Canada Launches Aurora-Viewing Website
On Monday, the Canadian Space Agency (CSA) rolled out a new online observatory that will allow people from around the world to watch the aurora borealis live on the World Wide Web.
According to a CSA press release, the space agency has teamed with the University of Calgary, the City of Yellowknife and Astronomy North to offer live streaming video of the northern lights through the AuroraMAX web portal. Furthermore, the website will provide visitors with tips for viewing and photographing the auroras, as well as detailing the science behind the polar light displays.
“Armchair skywatchers everywhere can now discover the wonder of the northern lights live on their home computer screen,” CSA President Steve MacLean said in a statement on Monday. “We hope that watching the dance of the northern lights will make you curious about the science of the sky and the relationship we have with our own star, the Sun.”
The website launch comes shortly after the start of aurora season in northern Canada, which typically occurs in late August or early September and lasts until May of the following year.

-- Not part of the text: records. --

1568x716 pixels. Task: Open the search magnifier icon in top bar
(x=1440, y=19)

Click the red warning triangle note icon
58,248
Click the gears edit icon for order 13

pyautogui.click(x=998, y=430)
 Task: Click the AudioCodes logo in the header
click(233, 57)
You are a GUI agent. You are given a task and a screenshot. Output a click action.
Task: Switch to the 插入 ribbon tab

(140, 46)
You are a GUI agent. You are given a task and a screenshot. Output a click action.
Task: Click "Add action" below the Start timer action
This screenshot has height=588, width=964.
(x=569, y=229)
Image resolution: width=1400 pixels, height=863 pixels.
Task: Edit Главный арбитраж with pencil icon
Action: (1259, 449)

Auroras are the result of a collision between charged particles from the Sun and gases in the upper atmosphere of Earth, and according to the CSA press release, Internet-enabled enthusiasts will be able to use AuroraMAX as the Sun reaches the most active period in its 11-year cycle in 2013.
The aurora borealis was named in honor of the Roman goddess of dawn (Aurora) and the Greek name for the northern winds (Boreas) by a 17th century French scientist and philosopher named Pierre Gassendi. It typically resembles greenish white ribbons that stretch across the sky, and according to NASA, the phenomenon was observed by ancient Greek and Chinese cultures and had previously been named by Inuit and Scandinavian peoples as far back as 700 A.D.